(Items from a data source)
[Start of section]

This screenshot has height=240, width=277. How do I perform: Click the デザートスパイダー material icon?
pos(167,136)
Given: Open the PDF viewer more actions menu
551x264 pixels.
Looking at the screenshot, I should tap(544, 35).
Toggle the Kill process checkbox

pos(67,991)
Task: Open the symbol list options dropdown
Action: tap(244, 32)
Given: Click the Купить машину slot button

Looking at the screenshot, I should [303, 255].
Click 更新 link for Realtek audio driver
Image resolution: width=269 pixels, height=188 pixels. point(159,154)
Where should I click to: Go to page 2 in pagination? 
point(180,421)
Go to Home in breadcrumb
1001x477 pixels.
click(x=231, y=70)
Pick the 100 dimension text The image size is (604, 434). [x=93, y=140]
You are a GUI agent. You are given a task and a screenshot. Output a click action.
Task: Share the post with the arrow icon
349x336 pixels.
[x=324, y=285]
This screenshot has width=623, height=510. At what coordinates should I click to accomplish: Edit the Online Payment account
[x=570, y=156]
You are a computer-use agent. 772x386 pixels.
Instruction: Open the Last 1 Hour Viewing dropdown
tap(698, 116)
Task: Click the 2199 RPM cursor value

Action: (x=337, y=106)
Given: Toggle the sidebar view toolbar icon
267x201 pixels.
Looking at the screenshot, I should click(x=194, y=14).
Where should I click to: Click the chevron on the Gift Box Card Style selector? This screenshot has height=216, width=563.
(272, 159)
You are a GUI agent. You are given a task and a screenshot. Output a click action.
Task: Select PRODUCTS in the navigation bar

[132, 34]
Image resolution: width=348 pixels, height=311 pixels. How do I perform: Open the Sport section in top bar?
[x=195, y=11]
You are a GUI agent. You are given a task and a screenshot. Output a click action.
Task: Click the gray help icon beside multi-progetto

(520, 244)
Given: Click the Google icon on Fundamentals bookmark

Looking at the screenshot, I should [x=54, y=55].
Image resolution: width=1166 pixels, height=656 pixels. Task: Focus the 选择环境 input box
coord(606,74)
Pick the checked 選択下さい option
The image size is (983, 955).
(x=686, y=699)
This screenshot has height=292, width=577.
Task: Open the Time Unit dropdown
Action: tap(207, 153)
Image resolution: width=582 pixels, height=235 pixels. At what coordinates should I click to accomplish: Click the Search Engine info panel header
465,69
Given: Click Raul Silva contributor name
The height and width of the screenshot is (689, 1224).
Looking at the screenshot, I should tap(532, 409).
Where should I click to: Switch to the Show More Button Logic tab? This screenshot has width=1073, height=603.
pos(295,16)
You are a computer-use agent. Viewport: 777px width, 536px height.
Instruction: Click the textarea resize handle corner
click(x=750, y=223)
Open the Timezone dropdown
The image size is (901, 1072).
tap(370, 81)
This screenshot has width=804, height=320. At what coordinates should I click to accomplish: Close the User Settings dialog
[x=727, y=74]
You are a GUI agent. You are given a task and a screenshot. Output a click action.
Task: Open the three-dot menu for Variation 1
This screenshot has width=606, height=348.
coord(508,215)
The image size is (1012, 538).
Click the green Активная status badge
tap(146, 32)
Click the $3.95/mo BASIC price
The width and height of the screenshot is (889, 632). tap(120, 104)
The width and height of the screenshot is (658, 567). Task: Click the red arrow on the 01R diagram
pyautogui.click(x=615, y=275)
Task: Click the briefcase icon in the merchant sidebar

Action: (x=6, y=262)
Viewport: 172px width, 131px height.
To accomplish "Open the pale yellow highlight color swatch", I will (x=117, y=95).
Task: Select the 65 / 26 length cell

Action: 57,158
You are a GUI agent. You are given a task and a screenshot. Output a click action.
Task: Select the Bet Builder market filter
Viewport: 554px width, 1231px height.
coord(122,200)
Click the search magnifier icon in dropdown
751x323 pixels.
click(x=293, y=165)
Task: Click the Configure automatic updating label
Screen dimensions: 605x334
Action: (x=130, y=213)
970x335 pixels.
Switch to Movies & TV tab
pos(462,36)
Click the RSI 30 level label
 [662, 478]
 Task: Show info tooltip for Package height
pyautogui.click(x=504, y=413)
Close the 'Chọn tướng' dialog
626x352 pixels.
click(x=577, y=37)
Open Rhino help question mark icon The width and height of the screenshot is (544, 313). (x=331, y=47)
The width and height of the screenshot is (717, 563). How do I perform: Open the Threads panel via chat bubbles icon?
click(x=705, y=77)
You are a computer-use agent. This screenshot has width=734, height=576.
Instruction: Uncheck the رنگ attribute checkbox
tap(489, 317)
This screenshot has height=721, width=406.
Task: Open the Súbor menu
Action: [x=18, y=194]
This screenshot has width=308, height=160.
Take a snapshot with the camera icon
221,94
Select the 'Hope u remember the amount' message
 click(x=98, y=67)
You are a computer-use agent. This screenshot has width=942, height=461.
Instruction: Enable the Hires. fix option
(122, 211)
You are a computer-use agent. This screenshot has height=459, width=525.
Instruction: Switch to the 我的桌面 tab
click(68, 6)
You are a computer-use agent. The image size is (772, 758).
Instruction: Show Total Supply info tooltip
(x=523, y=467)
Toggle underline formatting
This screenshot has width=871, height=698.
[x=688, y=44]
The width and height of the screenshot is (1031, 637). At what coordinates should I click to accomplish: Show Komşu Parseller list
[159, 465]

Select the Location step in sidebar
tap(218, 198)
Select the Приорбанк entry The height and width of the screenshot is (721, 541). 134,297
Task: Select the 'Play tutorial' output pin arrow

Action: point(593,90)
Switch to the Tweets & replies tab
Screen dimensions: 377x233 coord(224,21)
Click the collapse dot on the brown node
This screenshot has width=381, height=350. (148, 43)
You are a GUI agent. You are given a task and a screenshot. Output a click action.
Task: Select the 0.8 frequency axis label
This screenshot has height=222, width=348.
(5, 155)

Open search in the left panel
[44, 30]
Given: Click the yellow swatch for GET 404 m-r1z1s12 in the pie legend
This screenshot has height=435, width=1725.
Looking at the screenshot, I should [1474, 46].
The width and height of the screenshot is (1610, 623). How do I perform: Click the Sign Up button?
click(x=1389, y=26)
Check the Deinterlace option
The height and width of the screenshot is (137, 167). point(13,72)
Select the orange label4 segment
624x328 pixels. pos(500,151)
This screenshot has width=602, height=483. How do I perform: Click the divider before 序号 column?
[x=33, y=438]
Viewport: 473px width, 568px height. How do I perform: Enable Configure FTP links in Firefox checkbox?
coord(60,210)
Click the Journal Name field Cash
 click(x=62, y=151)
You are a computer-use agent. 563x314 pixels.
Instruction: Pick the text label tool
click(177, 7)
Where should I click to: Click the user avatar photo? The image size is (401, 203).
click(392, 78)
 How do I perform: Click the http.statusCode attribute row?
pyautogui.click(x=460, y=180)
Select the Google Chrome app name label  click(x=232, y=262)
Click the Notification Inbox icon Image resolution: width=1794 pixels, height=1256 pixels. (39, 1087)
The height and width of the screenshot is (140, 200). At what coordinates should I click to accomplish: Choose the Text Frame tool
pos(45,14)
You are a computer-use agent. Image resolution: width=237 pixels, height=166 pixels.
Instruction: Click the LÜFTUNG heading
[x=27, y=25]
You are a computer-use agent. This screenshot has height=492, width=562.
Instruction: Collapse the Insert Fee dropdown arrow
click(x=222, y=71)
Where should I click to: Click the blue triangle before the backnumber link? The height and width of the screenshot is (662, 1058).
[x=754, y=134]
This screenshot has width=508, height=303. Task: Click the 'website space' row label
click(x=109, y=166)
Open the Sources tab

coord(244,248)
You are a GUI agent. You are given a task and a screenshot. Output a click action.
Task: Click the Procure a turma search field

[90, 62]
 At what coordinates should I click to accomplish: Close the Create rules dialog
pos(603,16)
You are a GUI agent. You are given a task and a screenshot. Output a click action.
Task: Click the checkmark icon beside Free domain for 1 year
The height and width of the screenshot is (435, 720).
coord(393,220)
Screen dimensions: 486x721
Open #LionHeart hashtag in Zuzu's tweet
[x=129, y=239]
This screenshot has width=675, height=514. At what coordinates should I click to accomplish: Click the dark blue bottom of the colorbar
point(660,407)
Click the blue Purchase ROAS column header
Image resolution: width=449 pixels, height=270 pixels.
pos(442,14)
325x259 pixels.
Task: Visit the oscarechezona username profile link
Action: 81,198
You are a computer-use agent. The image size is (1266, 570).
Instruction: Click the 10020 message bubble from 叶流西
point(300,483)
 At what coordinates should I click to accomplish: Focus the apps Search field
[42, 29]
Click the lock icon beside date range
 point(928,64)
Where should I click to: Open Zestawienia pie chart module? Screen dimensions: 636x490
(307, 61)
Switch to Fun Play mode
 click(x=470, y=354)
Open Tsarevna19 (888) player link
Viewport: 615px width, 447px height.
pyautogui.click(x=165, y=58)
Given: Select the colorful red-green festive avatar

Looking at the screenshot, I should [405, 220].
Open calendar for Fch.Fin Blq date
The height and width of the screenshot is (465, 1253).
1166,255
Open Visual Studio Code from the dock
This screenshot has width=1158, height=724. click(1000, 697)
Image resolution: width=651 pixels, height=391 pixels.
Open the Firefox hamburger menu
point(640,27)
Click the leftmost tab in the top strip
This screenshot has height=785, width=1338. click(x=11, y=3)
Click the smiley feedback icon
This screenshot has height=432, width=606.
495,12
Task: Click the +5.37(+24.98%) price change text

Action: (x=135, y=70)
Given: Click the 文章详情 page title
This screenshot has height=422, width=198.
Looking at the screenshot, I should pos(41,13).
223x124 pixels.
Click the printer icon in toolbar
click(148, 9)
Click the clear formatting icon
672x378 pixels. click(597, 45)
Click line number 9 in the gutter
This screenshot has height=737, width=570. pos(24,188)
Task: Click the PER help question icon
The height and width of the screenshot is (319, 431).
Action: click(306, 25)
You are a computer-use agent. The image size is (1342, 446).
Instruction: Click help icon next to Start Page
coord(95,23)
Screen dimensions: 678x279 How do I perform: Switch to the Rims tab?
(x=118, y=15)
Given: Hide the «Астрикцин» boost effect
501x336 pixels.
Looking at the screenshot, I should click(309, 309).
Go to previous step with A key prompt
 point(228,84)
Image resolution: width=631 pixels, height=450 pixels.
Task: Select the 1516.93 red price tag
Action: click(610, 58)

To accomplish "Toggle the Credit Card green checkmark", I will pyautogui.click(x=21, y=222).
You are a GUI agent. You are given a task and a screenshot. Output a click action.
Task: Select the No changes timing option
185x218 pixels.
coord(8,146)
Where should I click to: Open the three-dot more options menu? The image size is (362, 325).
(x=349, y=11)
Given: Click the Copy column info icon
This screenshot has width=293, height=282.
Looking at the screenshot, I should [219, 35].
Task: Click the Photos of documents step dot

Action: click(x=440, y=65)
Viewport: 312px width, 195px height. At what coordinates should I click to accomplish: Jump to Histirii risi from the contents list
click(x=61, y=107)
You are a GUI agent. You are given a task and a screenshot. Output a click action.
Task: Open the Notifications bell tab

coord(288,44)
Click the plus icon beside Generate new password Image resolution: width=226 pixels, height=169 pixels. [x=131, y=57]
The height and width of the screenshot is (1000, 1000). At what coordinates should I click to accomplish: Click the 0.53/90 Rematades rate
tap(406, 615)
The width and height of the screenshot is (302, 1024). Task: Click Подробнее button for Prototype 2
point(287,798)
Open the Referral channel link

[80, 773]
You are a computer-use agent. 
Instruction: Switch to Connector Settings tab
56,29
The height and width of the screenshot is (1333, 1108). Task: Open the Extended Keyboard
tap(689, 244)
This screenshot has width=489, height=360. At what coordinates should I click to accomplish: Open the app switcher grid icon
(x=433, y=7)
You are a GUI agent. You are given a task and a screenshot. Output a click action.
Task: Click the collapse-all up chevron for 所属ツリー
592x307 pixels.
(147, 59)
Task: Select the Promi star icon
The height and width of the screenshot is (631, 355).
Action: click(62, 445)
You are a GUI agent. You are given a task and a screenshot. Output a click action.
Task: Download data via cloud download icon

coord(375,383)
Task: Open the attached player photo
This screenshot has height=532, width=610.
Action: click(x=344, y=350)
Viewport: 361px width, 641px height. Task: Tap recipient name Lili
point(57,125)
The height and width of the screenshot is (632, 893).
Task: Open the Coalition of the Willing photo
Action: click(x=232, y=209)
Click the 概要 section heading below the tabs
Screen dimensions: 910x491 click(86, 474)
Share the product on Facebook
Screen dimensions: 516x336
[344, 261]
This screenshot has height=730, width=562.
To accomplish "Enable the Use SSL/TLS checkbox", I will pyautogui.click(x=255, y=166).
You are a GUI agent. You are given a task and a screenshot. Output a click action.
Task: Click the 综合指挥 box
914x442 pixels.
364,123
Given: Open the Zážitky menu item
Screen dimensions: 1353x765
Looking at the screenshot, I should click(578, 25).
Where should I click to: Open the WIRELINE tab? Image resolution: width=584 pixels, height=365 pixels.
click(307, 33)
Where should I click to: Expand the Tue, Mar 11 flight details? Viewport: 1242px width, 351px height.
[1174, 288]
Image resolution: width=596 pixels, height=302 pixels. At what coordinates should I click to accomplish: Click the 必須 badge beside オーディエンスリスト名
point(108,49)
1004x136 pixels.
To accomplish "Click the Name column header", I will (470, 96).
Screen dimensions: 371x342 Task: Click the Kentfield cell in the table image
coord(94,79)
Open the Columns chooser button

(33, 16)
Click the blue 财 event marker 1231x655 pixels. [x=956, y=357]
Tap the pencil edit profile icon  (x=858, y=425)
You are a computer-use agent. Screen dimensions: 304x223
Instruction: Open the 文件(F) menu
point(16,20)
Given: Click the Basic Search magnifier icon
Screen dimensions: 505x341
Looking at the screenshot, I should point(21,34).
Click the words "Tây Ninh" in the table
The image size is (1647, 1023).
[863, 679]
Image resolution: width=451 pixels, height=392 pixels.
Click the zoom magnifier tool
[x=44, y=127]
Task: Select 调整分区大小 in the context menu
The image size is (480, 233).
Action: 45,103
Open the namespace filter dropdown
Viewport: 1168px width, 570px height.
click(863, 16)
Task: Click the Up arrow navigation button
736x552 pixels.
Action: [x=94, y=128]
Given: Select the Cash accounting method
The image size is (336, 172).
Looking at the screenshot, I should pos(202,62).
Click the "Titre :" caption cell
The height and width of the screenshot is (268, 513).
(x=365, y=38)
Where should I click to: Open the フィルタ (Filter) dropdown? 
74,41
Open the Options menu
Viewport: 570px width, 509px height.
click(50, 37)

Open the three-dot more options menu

[End of section]

● **What to produce**
Above are the records; copy every line in them that holds the word "question".

● **Answer to the problem**
Open Rhino help question mark icon The width and height of the screenshot is (544, 313). (x=331, y=47)
Task: Click the PER help question icon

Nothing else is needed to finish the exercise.